Tuning of ZFS module
The more difficult part of ZOL is the fact that there are plenty of tune able kernel module parameters, and hence ZFS can be used in many kinds of systems for many different reasons. (laptops, file-servers, database-servers, file-clusters) However some of the parameters come bad out of the box for file serving systems. Here are some of the options that might help you tune ZFS on Linux.

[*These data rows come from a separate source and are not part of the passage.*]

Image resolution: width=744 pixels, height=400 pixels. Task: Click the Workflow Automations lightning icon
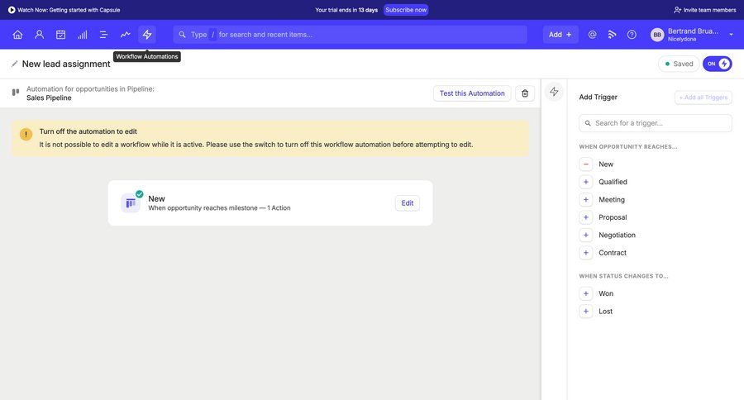(147, 35)
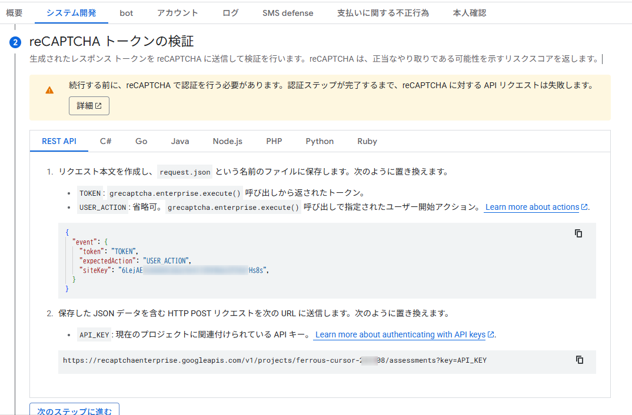Open the 詳細 details button

[89, 106]
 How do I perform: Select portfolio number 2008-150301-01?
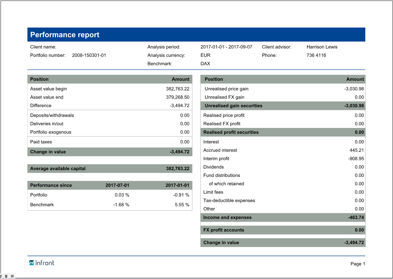coord(89,55)
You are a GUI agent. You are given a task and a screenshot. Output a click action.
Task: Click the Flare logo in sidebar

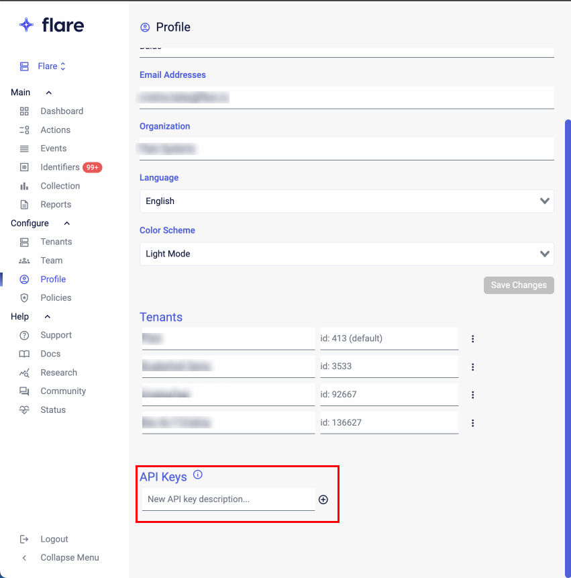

The ARC (Adaptive Replacement Cache) is a cache that’s used to speed up read actions, (also async writes can be grouped here before flushed to disk (?)) by default zfs_arc_max is going to take (all physical memory – 1 GB) if the total physical memory is larger then 4GB. At least if I can believe this document however I think ZOL uses 75% by default. On a storage-only device, this can be increased, however on anything else, while the memory will be used for ARC, the ARC size will lower when applications require it. The only disadvantage is; some applications will require a certain amount of memory to start, or request memory on a rate that is quicker then ARC size can lower, resulting in a crash/swapping. The zfs_arc_min is the smallest value the ARC will become when there is memory pressure. You could lower it on for example laptops/desktops that only use ZFS for a part of the system (backup storage).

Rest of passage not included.